Re: [squid-users] Multiple uplinks for different traffic types not working as intended: Help needed

From: Amos Jeffries <squid3_at_treenet.co.nz>
Date: Sun, 03 Jun 2012 17:58:59 +1200

On 3/06/2012 9:33 a.m., Marcel Meckel wrote:
> Hi,
>
> i'm trying to achieve some sort of multi-uplink caching-solution
> for a company office with 3 uplinks of different speed.
>
> Squid 3.1.6 on Debian Squeeze.
>
> Simplified network-topology looks like this:
>
>
> |proxy1| |proxy2| |proxy3| ----|Uplink1| slow, fixed IP
> | | | /
> ---------------------------- ----
> | Switch |---|GW|---|Uplink2| cellular, dyn IP
> ---------------------------- ----
> | | | \
> |client1| |client2| |proxy0| ----|Uplink3| fast, dyn IP
>
>
> \----------- Company LAN -----------/
>
> In reality there are more switches and way more users involved
> and Uplink3 is not there yet but coming in the next days because
> bandwith is an issue.
>
> GW box is NAT'ing the LAN and does *policy* routing:
>
> Source-IP == proxy1? -> Use Uplink1
> Source-IP == proxy2? -> Use Uplink2
> Source-IP == proxy3? -> Use Uplink3
>
> This means, if proxy1 does a DIRECT to contact Origin servers,
> connection is going out on Uplink1. Proxy2 is routed to Uplink2 etc.
>
>
> The requirement reads like this:
>
> a) When clients use proxy0
> 1. company domain .example.com on the internet should be
> reached via fixed IP (UL1)
> 2. .otherstuff.tld is to be fetched over UL2.
> 3. .youtube.com and .github.com is to be fetched over UL3.
> 4. Other traffic should use UL3.
> 5. If an Uplink is down any other Uplink should be used.
> b) When clients use proxy1 all stuff is to be fetched over UL1
> c) When clients use proxy2 all stuff is to be fetched over UL2
> d) When clients use proxy3 all stuff is to be fetched over UL3
> e) Cache objects should not be stored on multiple servers
>
> In general users will use proxy0 as their proxy server. some developers
> sometimes have to test things on the internet with different client IP
> addresses so they are allowed to use e.g. proxy3 to get out with a
> dynamic client IP.
>
> My config so far looks like this:
>
> on proxy1:
>
> cache_peer proxy2.local sibling 8080 3130 proxy-only
> cache_peer proxy3.local sibling 8080 3130 proxy-only
>
> on proxy2:
> on proxy3:
>
> accordingly

Add "htcp" option to better satisfy (e). The default ICP is a bit old
and does not cope well with HTTP/1.1 object variants.

>
> on proxy0:
>
> cache_peer proxy1.local parent 8080 3130 no-query proxy-only
> cache_peer proxy2.local parent 8080 3130 no-query proxy-only
> cache_peer proxy3.local parent 8080 3130 no-query proxy-only default
>
> never_direct allow all

This never_direct forbids (4) and (5) from working. proxy0 must never go
"DIRECT" over any uplink. All traffic MUST go via one of the proxy1/2/3
peers.

>
> cache_peer_domain proxy1.local .example.com
> cache_peer_domain proxy2.local .otherstuff.tld
> cache_peer_domain proxy3.local .youtube.com .github.com
>
>
> a) 1-3 works
> a) 4 doesn't work:
>
> on proxy0:
>
> Failed to select source for 'http://www.google.com/'
> always_direct = 0
> never_direct = 1
> timedout = 0
>
> a) 5 doesn't work. as soon as e.g. proxy3 does down, proxy0 complains
> that it can't connect to an intermediate proxy server.
> This is expected with the current config.

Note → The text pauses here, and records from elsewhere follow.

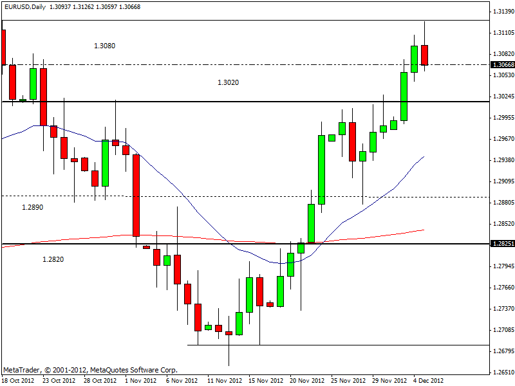Viewport: 515px width, 386px height.
Task: Click the 1 Nov 2012 date label
Action: click(x=140, y=380)
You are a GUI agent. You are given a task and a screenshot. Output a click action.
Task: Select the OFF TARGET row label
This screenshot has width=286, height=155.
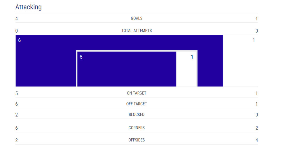pos(137,104)
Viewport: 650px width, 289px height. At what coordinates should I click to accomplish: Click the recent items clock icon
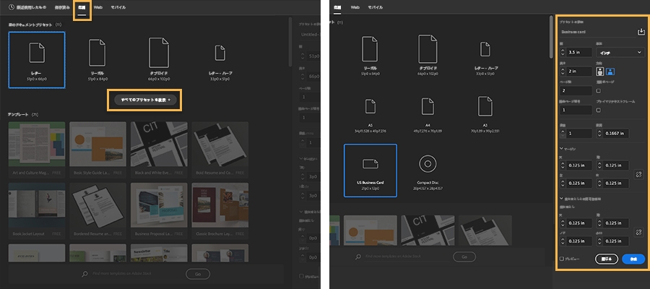[x=11, y=7]
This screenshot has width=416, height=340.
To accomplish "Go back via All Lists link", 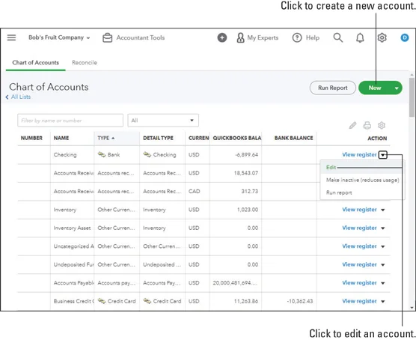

See the comment about never_direct. "cache_peer_domain" also says what
domains a peer is allowed to service, only those go to the peer. Use
cache_peer_access with ACL logics for anything more complex than a
policy of "these domains are allowed to go here, nothing else".

Omitting both cache_peer_access and cache_peer_domain the default is to
allow requests to use the peer.

What you need to make (4) and (5) work is cache_peer_access deny rules
for the peers where those domains are NOT allowed to go. Leaving other
traffic unspecified for those peers.

>
> b)-e) works
>
> So here are my questions:
>
> What do i have to change to make the default parent work?

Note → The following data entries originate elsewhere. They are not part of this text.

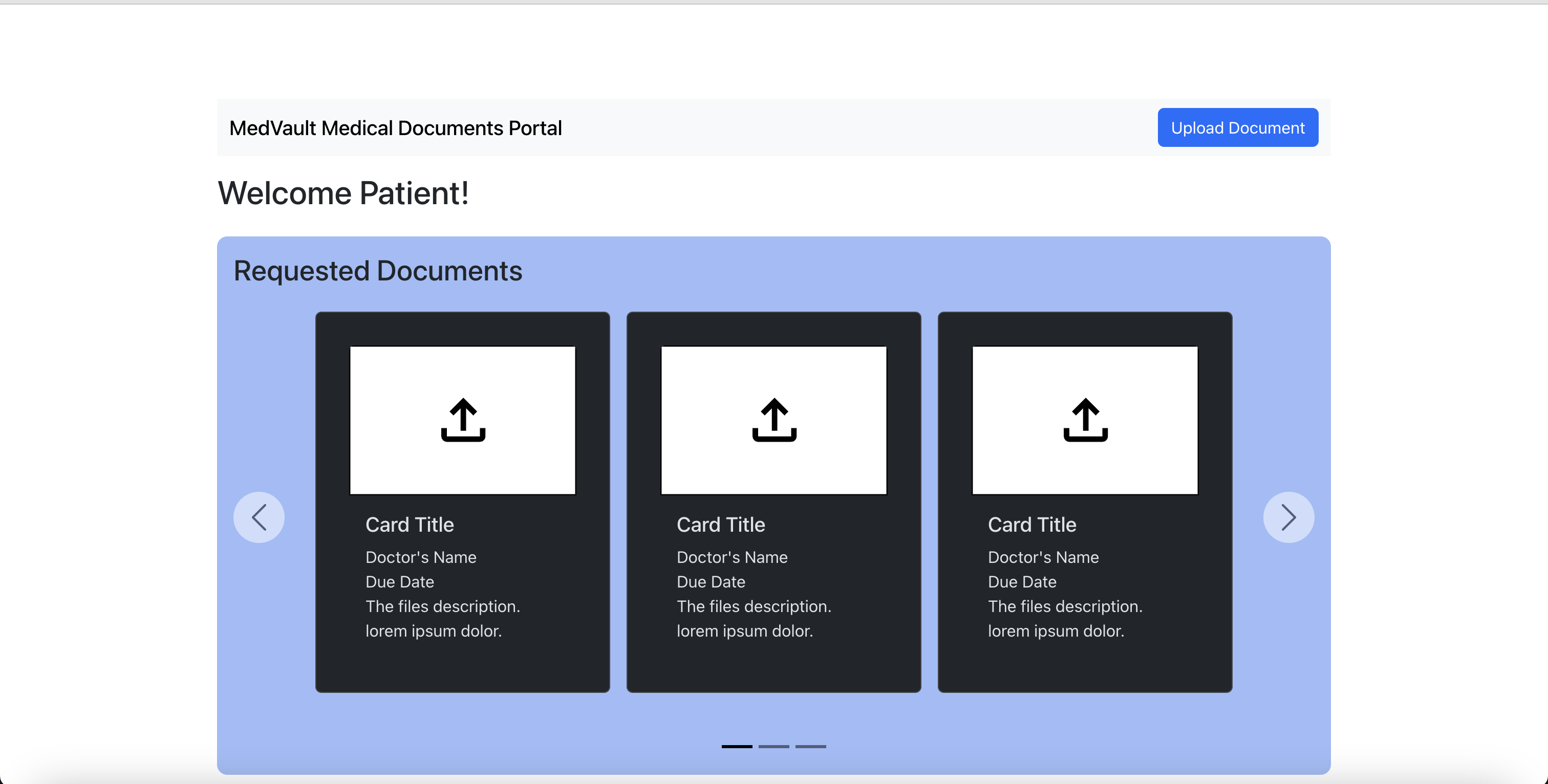Screen dimensions: 1548x784
Task: Click upload icon in first card
Action: (463, 420)

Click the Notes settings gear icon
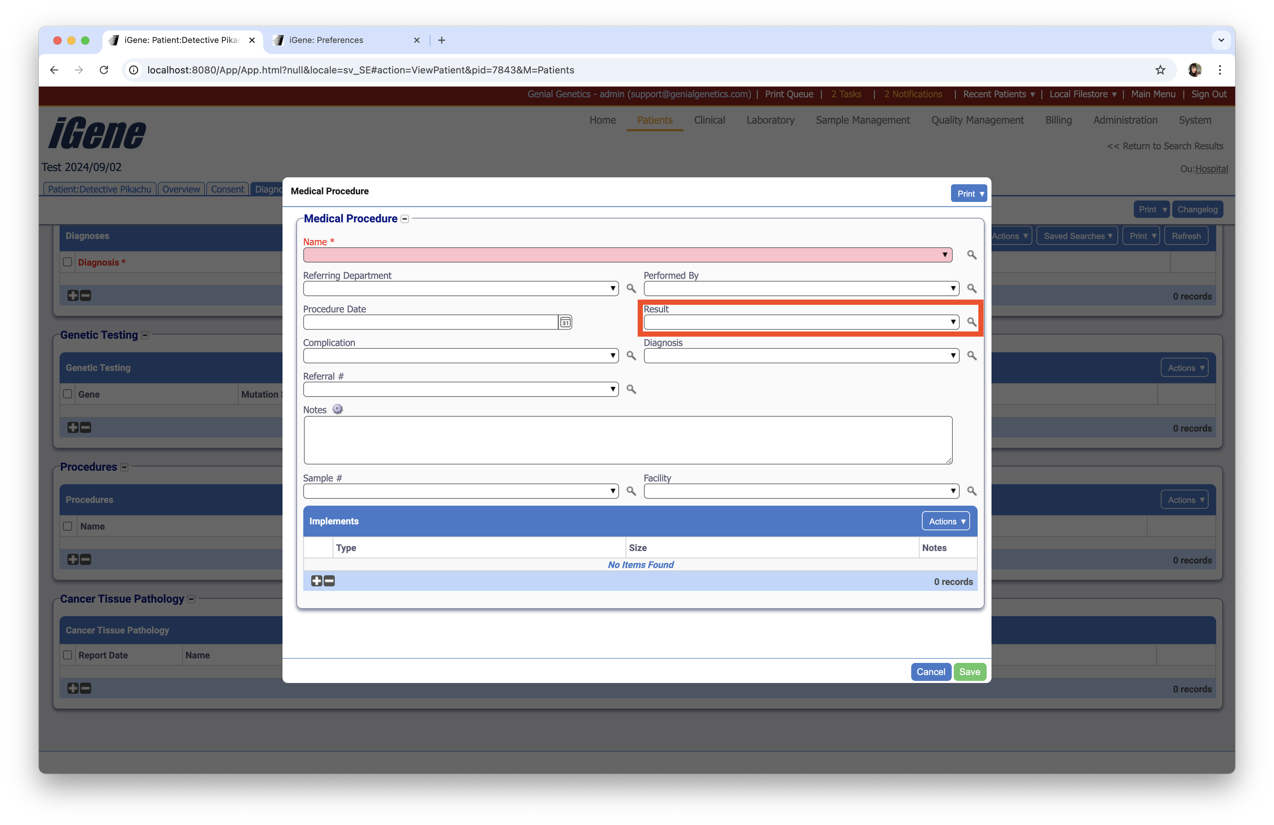(x=337, y=409)
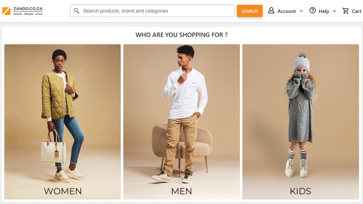
Task: Select the Men category photo
Action: (182, 113)
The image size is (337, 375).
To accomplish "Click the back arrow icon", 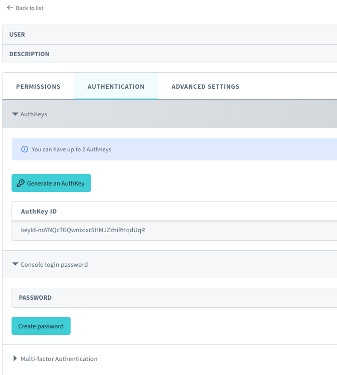I will click(10, 8).
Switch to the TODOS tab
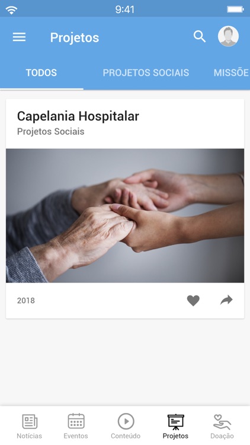Screen dimensions: 250x445 (x=41, y=72)
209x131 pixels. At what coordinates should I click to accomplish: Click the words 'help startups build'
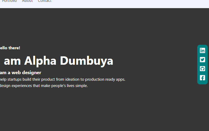point(16,79)
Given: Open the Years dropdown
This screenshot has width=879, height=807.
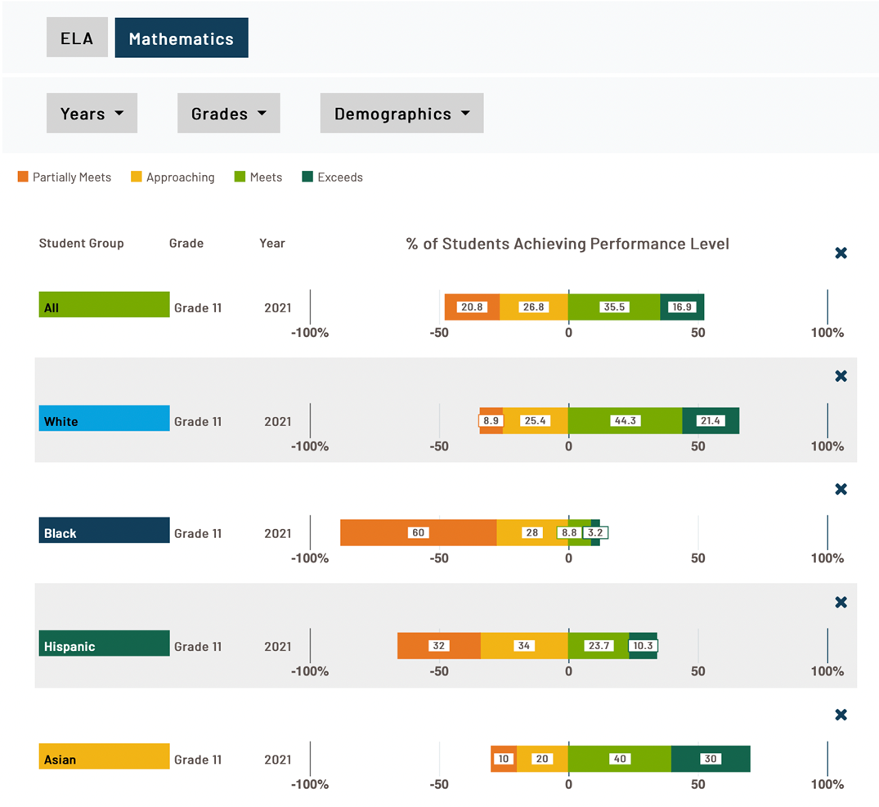Looking at the screenshot, I should coord(92,114).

cache_peer_domain says only *.youtube.com and *.github.com may be passed
to that peer. Google is not mentioned and therefore not permitted.

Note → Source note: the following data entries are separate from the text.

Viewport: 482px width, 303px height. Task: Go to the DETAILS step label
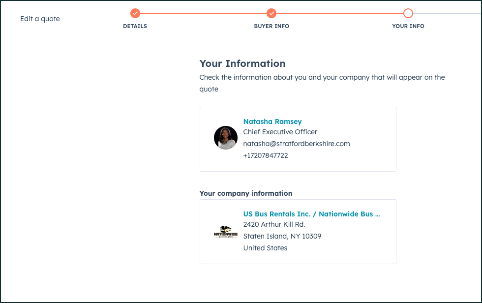[x=135, y=26]
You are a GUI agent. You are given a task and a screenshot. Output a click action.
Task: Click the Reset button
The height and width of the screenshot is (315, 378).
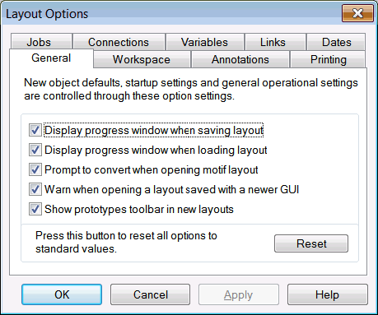point(311,243)
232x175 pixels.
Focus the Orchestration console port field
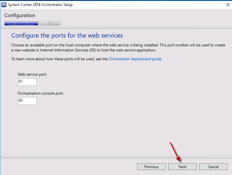click(27, 101)
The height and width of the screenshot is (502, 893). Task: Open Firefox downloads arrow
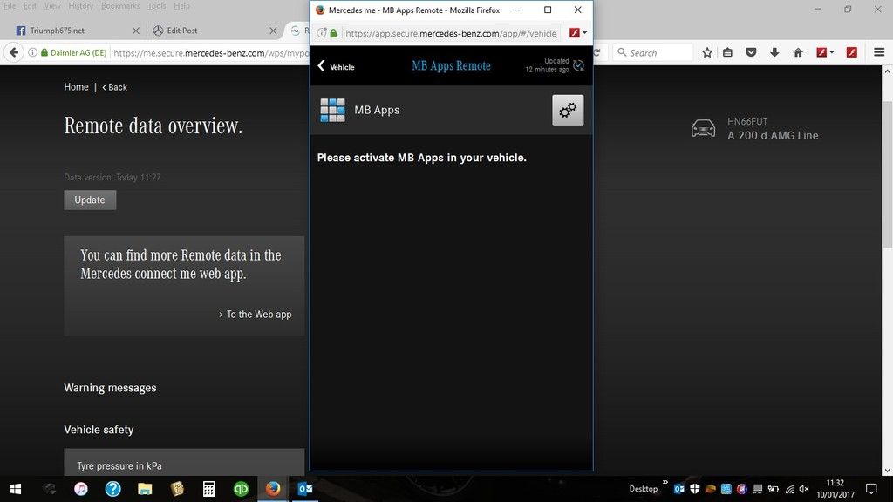(774, 52)
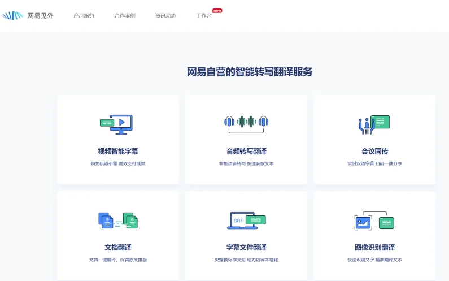The image size is (449, 281).
Task: Choose the 图像识别翻译 title link
Action: point(374,248)
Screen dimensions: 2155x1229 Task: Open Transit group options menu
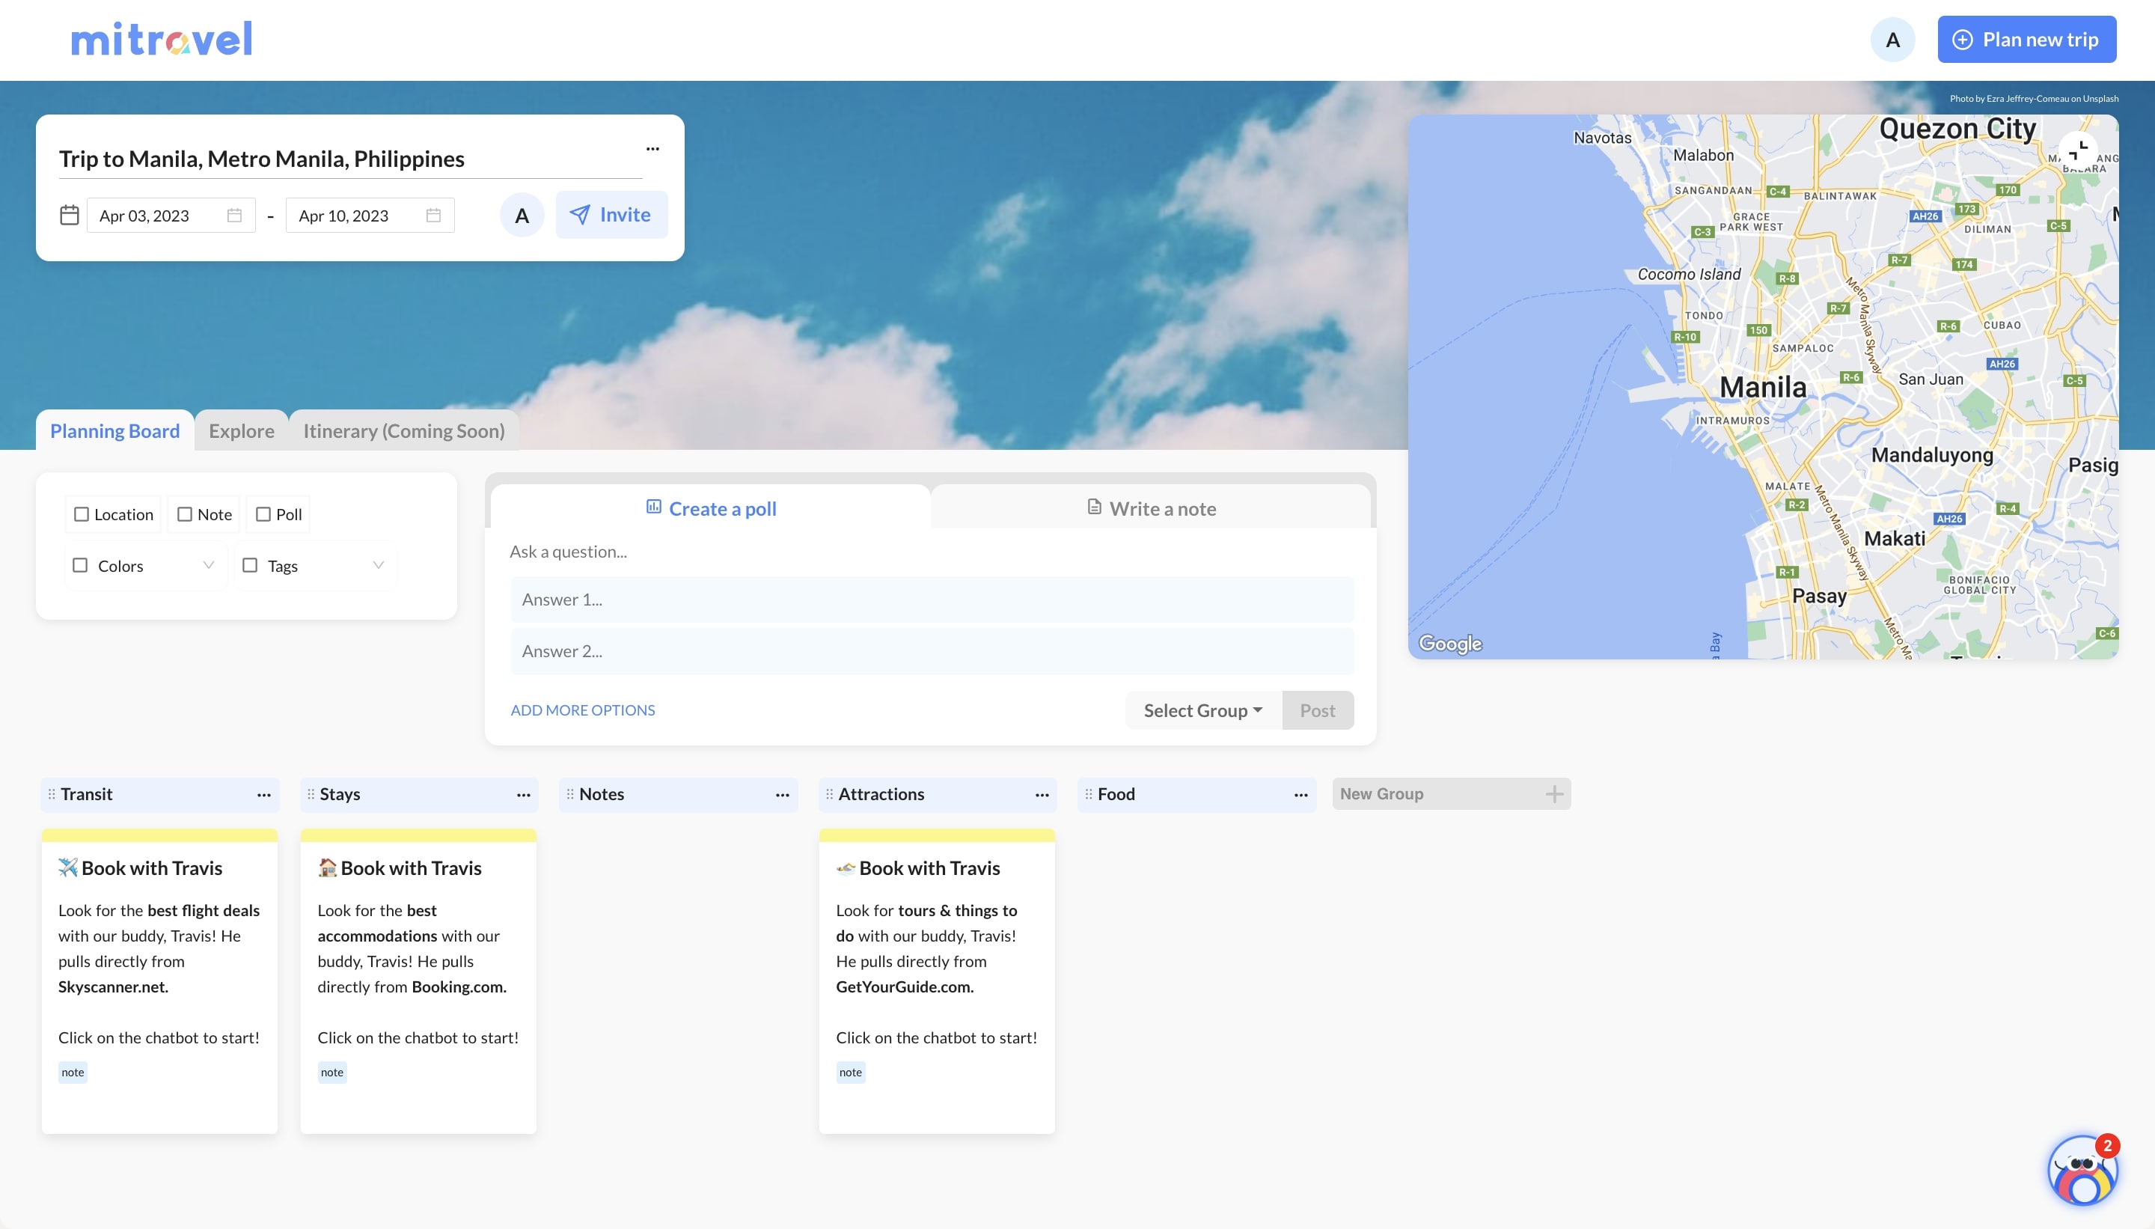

> Is a) 5 possible with squid? adding round-robin to all peers
> in proxy0's config didn't change anything. when proxy3 is down
> www.youtube.com can't be accessed when client uses proxy0.

cache_peer_domain overrides round-robin or any other selection algorithm
by explicitly specifying which domains can/can't go there.

For example, if you have two peers with cache_peer_domain saying
.youtube.com. And round-robin on all three peers. YT would be
round-robin only between the two it was allowed to go to.

>
> Besides these 2 things is there anything you would do completely
> different?
>
> Is the no-query option on proxy0's cache_peers ok?
>
> #
> # Simpler Solution?
> #
>
> I guess in this scenario i could also replace all 4 proxy servers
> with only one squid server with 3 different IP addresses and select
> tcp_outgoing_address according Origin domain names.
> The gateway would then choose the uplink according to squids
> outgoing ip address.

Indeed, MUCH simpler and faster. The thing to watch out for is whether
doing that will limit your client traffic. If you are needing more
uplinks simply to handle that you may not be able to merge the proxies
without creating a bottleneck problem.

Its a bit confusing why you need such specific and different domain
uplink logics in proxy1/2/3 and 0. If you can avoid that and make each
proxy have the same tcp_outging_address selection, you avoid the
bottleneck problems of one proxy and also the need for multiple
listening addresses. All traffic can go to one of the proxies and the
uplinks get used as needed.

NP: the configuration you have right now appears to be the model
designed for use with proxy1/2/3 one each on the Internet side of
uplinks 1/2/3 and proxy0 on the LAN side. Load balancing of proxy0 to
its parents has the side effect of *connection*-balancing over the
links, but decision happens at layer 7 (HTTP) instead of layer 3 (IP).

>
> To solve b)-d) one could make squid listen on 3 additional ports
> and choose tcp_outgoint_address according to acl myport, right?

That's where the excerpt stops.